Background:  The role of T cell immunity in chronic hepatitis C virus (HCV) infection and its relationship to HCV replication remains controversial. As in HIV infection, virus replication could be both cause or effect of T cell immunity. We examined the effect of HIV co-infection and of therapy-controlled HCV replication, on HCV-specific CD4⁺ and CD8⁺ T cell responses in patients with chronic HCV.

Methods:  We included 36 patients with chronic HCV who initiated therapy with pegylated interferon (peg-INF) + ribavirin (RBV), and presented early virological response; 17 were co-infected with HIV and 19 were HCV-mono-infected; 82% of co-infected patients were on ART. CD4⁺ and CD8⁺ HCV-specific immune responses were assessed at different time-points following initiation of anti-HCV therapy using intracellular IFN-g staining in response to a panel of overlapping peptides comprising 4 HCV proteins (E2, NS3, NS5a, NS5b). The proportion of patients presenting a positive response (³0.1% of CD4⁺ or CD8⁺ T cells) against the different proteins was compared at each time-point, using the Fisher’s exact test.
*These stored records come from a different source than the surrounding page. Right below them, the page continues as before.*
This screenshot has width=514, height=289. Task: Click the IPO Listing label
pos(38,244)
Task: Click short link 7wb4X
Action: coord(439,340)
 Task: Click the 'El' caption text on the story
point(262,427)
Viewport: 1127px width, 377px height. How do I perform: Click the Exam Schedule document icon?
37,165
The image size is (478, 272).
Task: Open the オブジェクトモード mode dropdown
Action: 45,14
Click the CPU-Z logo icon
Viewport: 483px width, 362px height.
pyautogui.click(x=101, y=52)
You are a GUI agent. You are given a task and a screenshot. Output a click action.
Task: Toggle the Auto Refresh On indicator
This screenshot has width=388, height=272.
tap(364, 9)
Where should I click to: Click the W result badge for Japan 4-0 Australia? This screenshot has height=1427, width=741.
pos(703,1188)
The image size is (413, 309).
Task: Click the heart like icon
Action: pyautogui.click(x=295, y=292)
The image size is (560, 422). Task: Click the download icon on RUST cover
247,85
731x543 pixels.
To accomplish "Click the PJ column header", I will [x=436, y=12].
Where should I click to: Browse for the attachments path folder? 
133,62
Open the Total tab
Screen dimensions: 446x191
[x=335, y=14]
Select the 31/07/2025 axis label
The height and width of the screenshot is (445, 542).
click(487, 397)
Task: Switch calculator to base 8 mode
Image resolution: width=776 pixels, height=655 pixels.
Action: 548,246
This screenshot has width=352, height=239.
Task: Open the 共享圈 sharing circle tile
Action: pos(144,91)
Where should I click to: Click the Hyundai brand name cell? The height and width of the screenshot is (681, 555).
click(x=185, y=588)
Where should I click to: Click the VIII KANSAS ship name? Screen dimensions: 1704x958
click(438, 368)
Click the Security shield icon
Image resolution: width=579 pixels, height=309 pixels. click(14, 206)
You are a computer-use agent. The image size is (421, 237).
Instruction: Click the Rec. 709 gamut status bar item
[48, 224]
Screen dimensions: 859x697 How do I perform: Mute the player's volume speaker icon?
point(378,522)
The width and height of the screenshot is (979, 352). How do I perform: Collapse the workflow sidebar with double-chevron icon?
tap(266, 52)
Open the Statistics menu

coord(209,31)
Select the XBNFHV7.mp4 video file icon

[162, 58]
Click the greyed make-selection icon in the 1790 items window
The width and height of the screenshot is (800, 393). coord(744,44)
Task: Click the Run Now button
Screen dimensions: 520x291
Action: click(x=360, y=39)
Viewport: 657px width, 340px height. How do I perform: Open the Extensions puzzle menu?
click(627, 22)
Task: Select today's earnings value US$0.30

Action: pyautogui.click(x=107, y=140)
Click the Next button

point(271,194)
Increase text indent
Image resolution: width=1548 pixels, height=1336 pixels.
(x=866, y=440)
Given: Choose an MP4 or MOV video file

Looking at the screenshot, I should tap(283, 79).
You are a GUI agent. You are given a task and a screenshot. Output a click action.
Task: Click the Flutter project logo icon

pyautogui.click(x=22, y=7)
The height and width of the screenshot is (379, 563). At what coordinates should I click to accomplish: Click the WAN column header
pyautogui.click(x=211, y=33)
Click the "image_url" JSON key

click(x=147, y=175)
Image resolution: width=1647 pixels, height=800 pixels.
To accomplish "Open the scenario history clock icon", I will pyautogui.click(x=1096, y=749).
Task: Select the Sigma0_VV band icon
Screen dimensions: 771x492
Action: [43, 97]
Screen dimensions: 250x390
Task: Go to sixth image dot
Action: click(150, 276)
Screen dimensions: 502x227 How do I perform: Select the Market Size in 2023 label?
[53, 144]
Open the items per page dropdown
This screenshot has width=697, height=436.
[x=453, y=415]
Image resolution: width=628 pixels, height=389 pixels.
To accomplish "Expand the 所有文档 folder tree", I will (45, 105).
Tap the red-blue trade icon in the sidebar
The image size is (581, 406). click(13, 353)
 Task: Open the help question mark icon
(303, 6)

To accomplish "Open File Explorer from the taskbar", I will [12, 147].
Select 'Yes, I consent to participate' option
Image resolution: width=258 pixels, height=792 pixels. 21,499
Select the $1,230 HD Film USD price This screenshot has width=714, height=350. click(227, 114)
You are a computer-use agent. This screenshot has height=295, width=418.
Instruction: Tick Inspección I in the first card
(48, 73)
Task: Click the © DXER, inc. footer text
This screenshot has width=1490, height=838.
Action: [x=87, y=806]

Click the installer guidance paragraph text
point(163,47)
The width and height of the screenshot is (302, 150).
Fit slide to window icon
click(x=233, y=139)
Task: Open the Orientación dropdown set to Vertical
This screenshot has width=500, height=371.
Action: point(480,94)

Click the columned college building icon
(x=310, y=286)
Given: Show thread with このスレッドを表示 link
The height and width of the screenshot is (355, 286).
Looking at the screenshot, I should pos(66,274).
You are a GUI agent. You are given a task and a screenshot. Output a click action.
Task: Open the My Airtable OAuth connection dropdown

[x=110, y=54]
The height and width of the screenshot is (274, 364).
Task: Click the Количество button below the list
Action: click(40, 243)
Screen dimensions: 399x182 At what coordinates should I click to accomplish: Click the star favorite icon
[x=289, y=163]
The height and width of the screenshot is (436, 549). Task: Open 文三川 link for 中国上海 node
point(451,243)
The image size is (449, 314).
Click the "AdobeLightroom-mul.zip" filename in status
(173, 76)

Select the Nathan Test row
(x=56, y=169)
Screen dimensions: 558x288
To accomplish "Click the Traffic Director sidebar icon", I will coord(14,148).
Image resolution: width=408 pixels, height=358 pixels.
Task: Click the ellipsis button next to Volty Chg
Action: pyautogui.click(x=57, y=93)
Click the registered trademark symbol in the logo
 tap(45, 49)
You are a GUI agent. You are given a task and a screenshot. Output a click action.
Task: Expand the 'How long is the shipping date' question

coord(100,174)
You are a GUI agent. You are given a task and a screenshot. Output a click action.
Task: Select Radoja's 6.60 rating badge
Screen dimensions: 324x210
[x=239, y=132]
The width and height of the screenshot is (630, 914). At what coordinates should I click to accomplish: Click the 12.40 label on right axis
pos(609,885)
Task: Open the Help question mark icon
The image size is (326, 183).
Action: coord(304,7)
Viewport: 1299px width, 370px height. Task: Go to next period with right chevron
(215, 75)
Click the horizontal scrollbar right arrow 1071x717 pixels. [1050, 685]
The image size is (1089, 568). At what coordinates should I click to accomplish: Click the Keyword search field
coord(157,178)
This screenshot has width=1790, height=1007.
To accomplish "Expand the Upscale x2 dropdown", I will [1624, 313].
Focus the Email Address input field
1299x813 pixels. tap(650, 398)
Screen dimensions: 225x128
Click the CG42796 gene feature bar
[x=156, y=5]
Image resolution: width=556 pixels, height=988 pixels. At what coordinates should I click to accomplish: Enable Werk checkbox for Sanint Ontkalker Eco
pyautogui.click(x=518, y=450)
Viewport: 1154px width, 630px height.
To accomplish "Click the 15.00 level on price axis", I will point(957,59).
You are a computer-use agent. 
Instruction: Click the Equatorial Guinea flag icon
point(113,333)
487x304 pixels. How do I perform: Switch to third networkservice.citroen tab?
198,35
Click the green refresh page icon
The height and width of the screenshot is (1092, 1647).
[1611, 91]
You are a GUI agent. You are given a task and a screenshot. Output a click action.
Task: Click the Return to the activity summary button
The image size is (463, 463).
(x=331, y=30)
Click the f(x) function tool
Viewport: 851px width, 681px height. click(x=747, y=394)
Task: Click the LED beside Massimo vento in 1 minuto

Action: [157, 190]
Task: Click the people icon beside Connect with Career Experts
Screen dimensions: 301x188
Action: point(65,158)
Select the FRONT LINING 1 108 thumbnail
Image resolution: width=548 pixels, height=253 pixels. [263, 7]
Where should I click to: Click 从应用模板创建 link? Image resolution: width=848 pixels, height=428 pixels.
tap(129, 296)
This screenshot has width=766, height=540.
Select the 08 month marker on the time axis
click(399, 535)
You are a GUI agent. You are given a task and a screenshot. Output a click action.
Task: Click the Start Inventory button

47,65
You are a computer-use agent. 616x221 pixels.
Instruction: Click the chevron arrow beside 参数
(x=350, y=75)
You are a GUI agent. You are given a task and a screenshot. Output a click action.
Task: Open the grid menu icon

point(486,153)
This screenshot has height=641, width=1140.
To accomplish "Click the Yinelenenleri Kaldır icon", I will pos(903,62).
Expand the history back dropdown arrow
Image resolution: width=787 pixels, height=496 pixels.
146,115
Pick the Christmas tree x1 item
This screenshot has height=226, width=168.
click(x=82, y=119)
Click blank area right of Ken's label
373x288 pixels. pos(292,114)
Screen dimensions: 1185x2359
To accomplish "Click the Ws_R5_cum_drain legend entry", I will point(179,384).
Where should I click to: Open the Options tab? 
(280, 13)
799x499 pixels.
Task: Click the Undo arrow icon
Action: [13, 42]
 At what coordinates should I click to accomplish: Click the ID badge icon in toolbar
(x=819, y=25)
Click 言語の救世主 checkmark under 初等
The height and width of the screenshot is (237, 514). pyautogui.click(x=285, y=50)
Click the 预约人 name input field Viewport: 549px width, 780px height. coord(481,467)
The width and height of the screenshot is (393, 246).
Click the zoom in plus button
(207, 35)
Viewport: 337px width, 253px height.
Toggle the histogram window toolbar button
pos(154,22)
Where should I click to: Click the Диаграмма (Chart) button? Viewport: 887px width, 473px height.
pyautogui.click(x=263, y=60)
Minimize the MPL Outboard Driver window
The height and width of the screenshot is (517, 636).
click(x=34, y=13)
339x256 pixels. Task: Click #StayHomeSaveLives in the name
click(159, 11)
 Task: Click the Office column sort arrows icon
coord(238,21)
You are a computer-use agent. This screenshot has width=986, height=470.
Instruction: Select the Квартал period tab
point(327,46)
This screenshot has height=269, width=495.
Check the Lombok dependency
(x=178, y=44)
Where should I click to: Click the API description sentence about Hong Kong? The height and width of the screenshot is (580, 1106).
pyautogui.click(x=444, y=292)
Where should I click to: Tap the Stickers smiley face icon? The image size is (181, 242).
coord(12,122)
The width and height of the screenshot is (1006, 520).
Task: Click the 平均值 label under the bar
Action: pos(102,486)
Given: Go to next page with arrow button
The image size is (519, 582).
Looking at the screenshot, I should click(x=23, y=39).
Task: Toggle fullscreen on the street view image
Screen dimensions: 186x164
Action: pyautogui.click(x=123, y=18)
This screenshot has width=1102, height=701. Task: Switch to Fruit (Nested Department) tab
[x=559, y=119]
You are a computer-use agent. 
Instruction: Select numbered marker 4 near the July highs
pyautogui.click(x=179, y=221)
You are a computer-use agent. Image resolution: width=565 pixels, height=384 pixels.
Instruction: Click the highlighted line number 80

Results:  Baseline and month-3 plasma HCV RNA was similar in co-infected and mono-infected patients (5.8+1.1 vs 5.7+0.9 and 3.0+0.7 vs 2.7+0.2, respectively). At baseline, the proportion of patients with positive CD4⁺ and CD8⁺ responses was significantly lower in co-infected than in mono-infected subjects for all HCV proteins (CD4⁺:  7% vs 50%, 0% vs 60%, 0% vs 43%, 13% vs 39%; CD8⁺:  21% vs 38%, 8% vs 44%, 17% vs 43%, 13% vs 50%, for E2, NS3, NS5a and NS5b, respectively). At month 3, CD8⁺ responses against all proteins significantly decreased in HCV-mono-infected patients, and this was maintained over the whole follow-up period. Although the same occurred in the co-infected group, the difference was not significant because of the low proportion of responders at baseline. At month 12, CD8⁺ responses against the 4 HCV proteins were absent in all patients. CD4⁺ responses against NS3 and NS5a significantly diminished in the mono-infected group, whereas responses to E2 and NS5a did not change. In co-infected patients, CD4⁺ responses were already very low at baseline and did not experience any significant variation.

Conclusions:  The existence of HCV-specific T cell immune responses is dependent of continuous antigenic stimulation. They are lower in HIV-co-infected patients and vanish following complete suppression of HCV replication under successful therapy.